Tone and size your pictures
In Lightroom’s Develop mode crop your pictures to either 4:3 or 16:9, adjust the dynamic range (Highlights and Shadows), color balance and contrast of your pictures.
If the pictures aren't sized correctly:
If you look at the pictures in the timeline and you only see part of the picture, as if it is zoomed in, or the picture doesn't fill the frame, you didn’t follow the earlier instructions. This is easy to fix. Select all the images in the sequence (click in the sequence to select it and hit ctrl/cmd + A to Select All) and right click on them. From the drop down menu, select Scale to Frame Size. This will resize all your images.
Adjust the Timeline
Lots of people are satisfied to present their slideshow with all the images remaining on the screen for the same period of time. I think this is boring because it is so predictable and also because your images should reflect what is being said in the audio track.
Don't repeat any of the shots.
As you start to edit the images, the first thing you should do is go through the sequence, playing the sound and pictures together. From the timeline, you can move the images or make them shorter or longer.

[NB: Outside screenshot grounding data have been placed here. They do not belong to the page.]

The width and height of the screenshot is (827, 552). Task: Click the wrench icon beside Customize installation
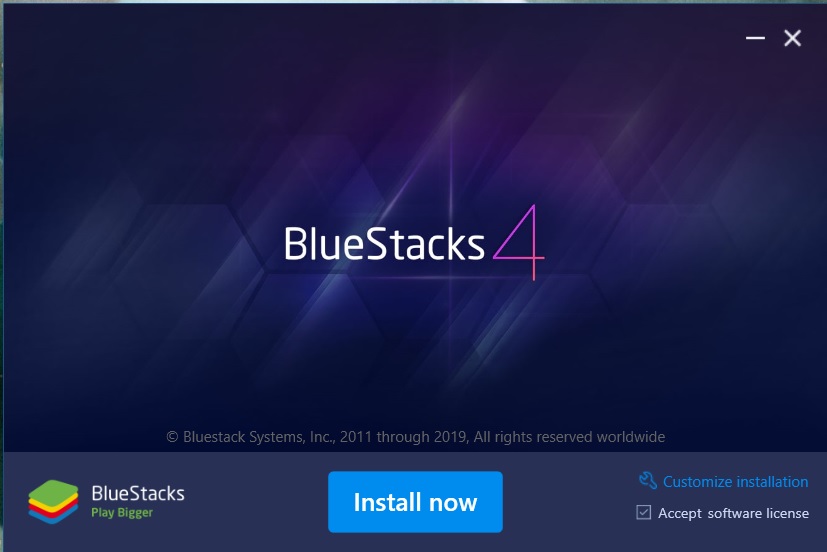point(648,480)
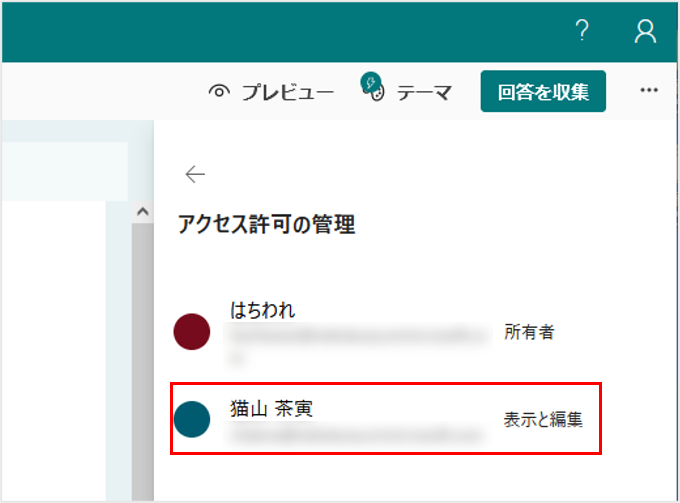Click the 所有者 role label
Image resolution: width=680 pixels, height=503 pixels.
(x=529, y=332)
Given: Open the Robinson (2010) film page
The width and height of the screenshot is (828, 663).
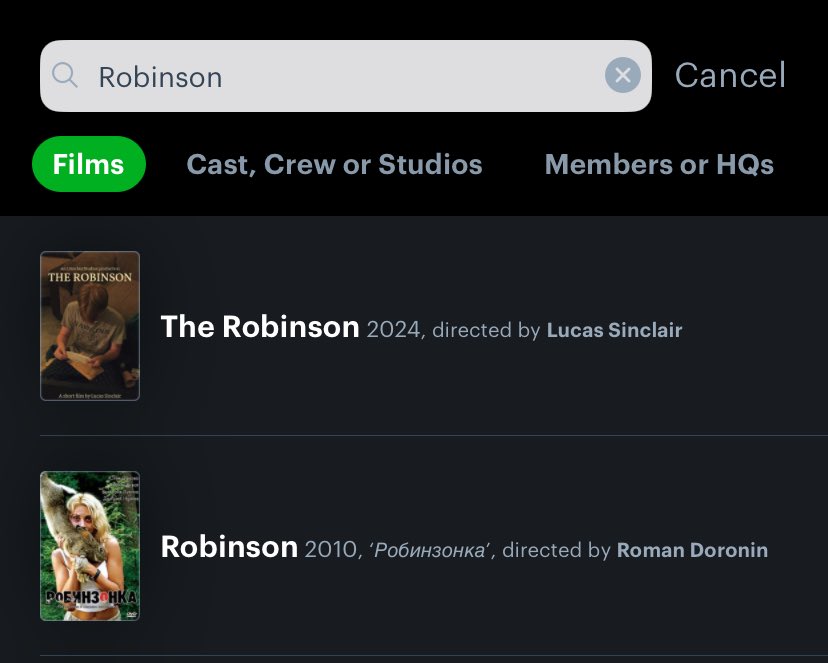Looking at the screenshot, I should [229, 547].
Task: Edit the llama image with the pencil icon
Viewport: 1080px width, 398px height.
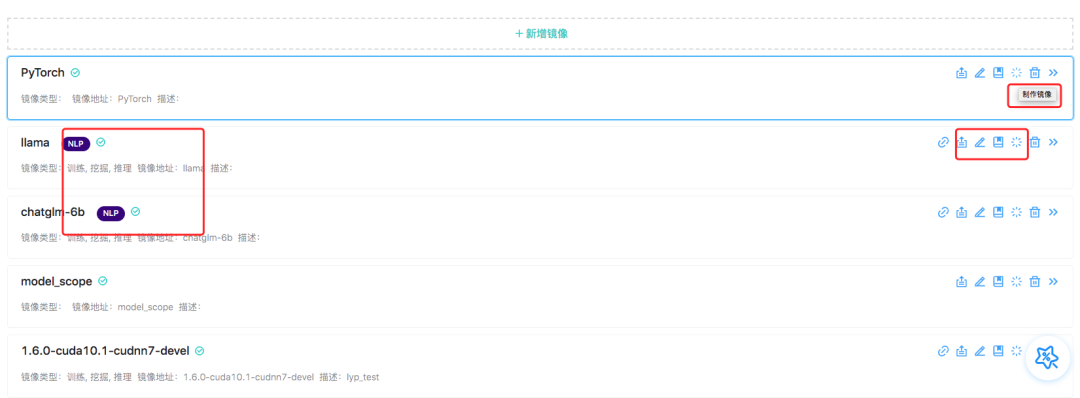Action: click(x=979, y=143)
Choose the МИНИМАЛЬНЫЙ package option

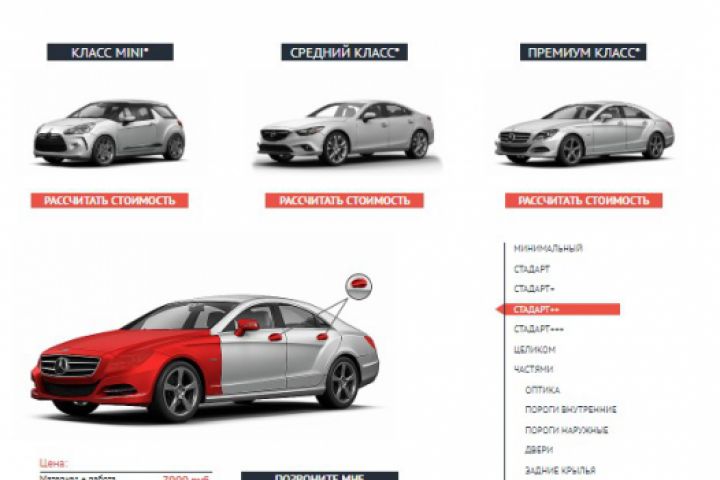coord(548,248)
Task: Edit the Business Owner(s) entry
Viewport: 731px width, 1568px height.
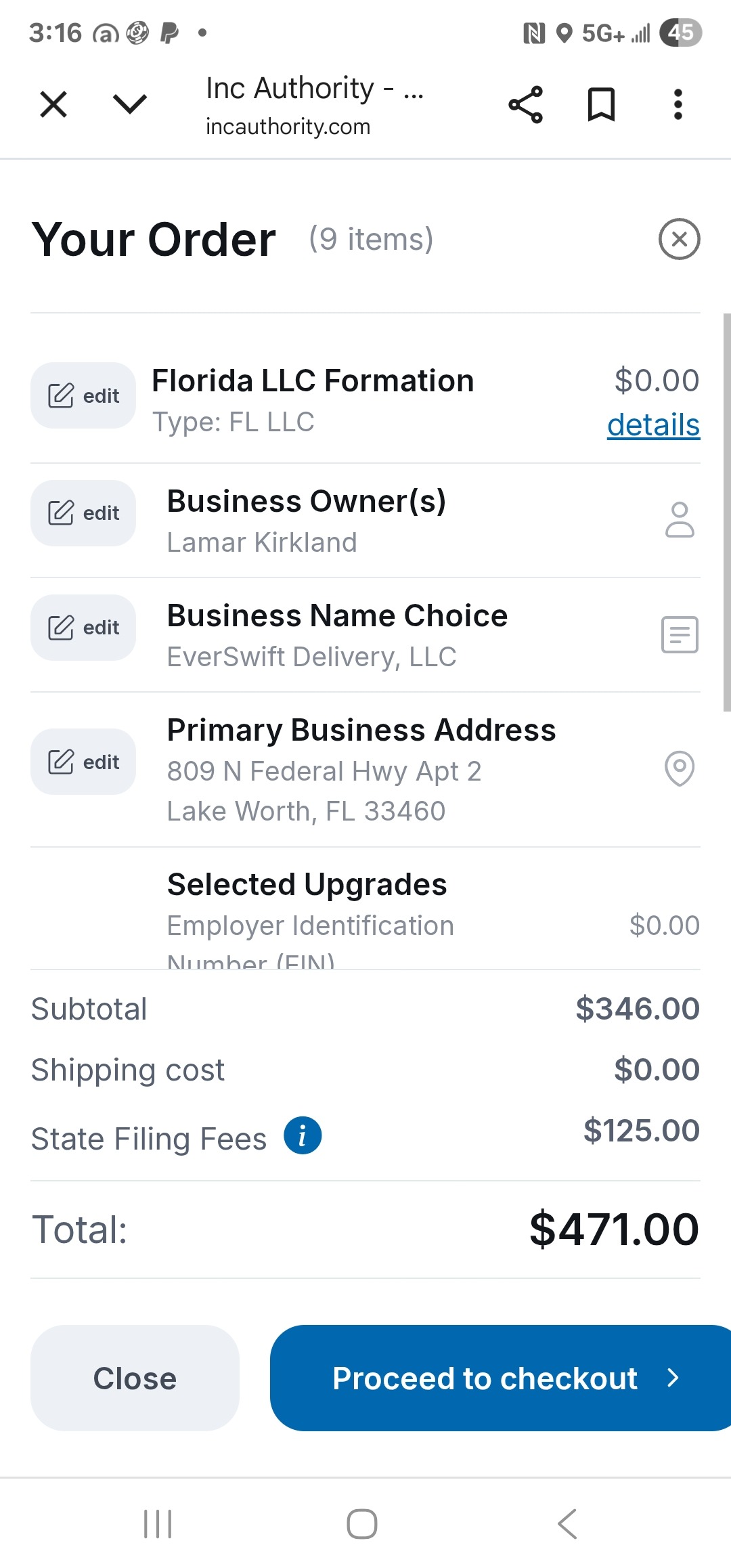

Invariably, you’ll find some images that need to be moved. With the selection tool (V) you can grab a clip and move it around the timeline. Just click on it, keep the mouse held down and you can pick it up and drag it where you want it. If you have Snapping turned on, it will snap to the edit points. If you press the command/control key before you release the clip, it will be Inserted into the timeline, sliding right all the clips right of the the edit point. If you don’t use the command/control key the clip you are dragging with Overwrite the clip at the edit point.
While you are going through this process, you‘ll also probably find you don’t need all the pictures so you can delete them. If you select a clip and tap the Delete key, it will delete the clip and leave a black hole where it was. If you hold down the Option key while tapping Delete, it will delete the clip and move all the clips to the left to fill in the hole.
When you are happy with your image selection and their order, it is time to adjust their length. This is where understanding the functions of the various editing tools becomes important.
To change the length of a still, use those tools you worked with in the tutorial.
B = Ripple Edit Tool - click on the right end of the clip and as you drag it to the right, the selected clip gets longer and all the other clips in the timeline move (ripple) to the right. If you slide to the left, the clip gets shorter and all the clips in the timeline move (ripple) to the left.
N = Rolling Edit Tool - click on the right end of the clip and as you drag the edit point to the right, the edit point rolls and the clip on one side gets longer and the clip on the other get shorter but the rest of the clips in the sequence remain in place.
If a clip in the timeline doesn’t have any clips to the right of it in the timeline, you can hover the pointer over end of the image in the timeline, click the mouse and hold it as you drag it to the left to make it shorter and to the right to make it longer.
Tip: The cool thing about working with stills is that they don’t have a fixed length. You can stretch them or condense them to your heart’s content.
In many cases, the Rolling Edit tool works well for making clips longer or shorter.
Finally, play through the sequence one more time and make any necessary fine tuning to the sound or the images.
Export your slideshow as an H264 movie.